___ The data ___

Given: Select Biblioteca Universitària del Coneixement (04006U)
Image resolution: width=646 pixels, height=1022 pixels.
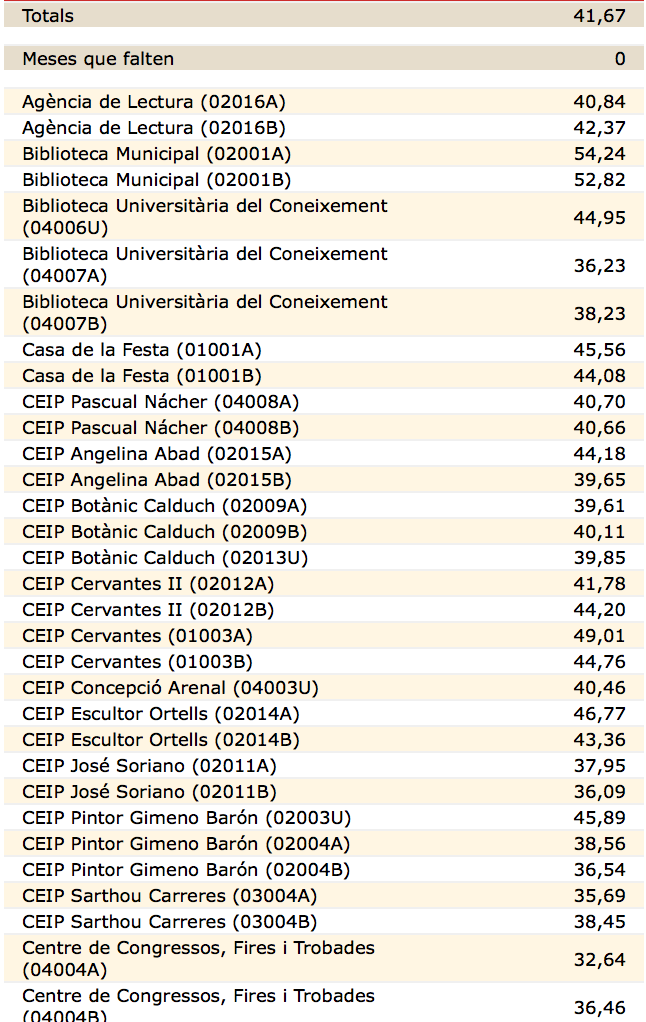Looking at the screenshot, I should tap(205, 217).
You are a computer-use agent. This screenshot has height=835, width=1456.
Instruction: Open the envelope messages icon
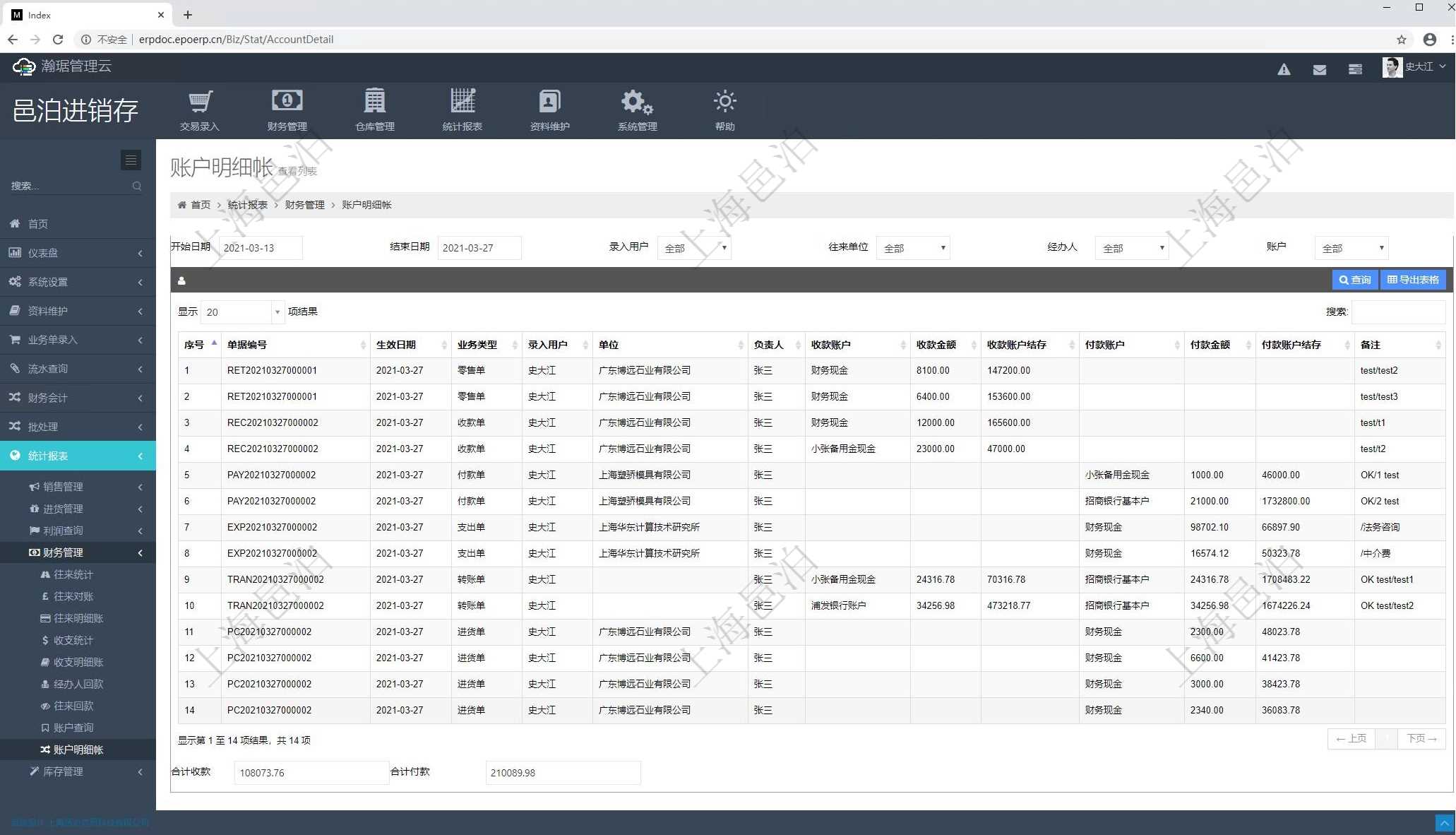click(1319, 69)
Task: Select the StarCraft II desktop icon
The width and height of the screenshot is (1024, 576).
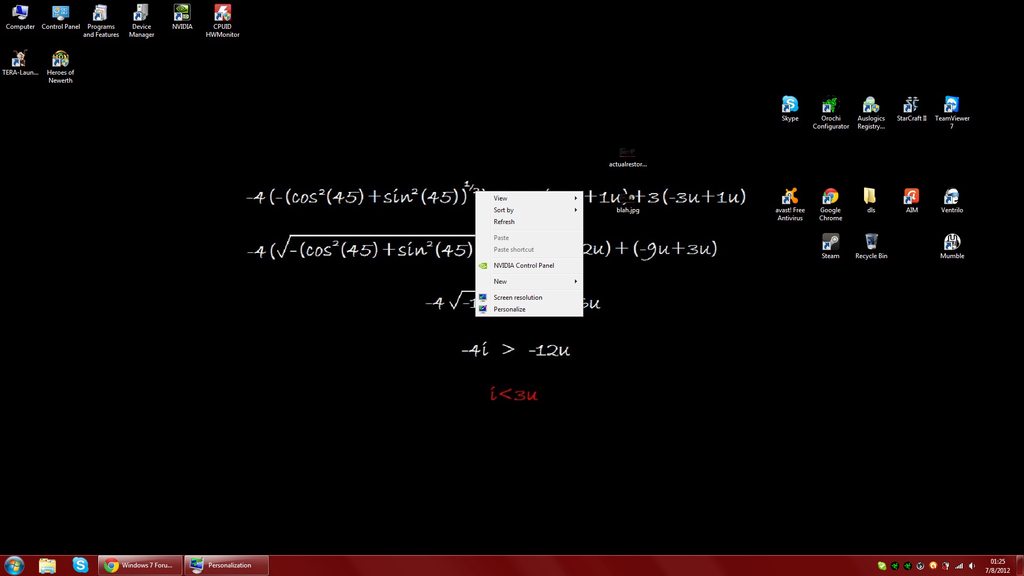Action: (x=911, y=108)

___

* **What is required**: Duplicate the lines of the material above verbatim, leaving out the pictures.

* **Exercise solution**:
Given: Select Biblioteca Universitària del Coneixement (04006U)
Image resolution: width=646 pixels, height=1022 pixels.
Looking at the screenshot, I should tap(205, 217).
You are a computer-use agent. This screenshot has height=835, width=1456.
Instruction: Open the envelope messages icon
click(1319, 69)
Task: Select the StarCraft II desktop icon
The width and height of the screenshot is (1024, 576).
Action: (x=911, y=108)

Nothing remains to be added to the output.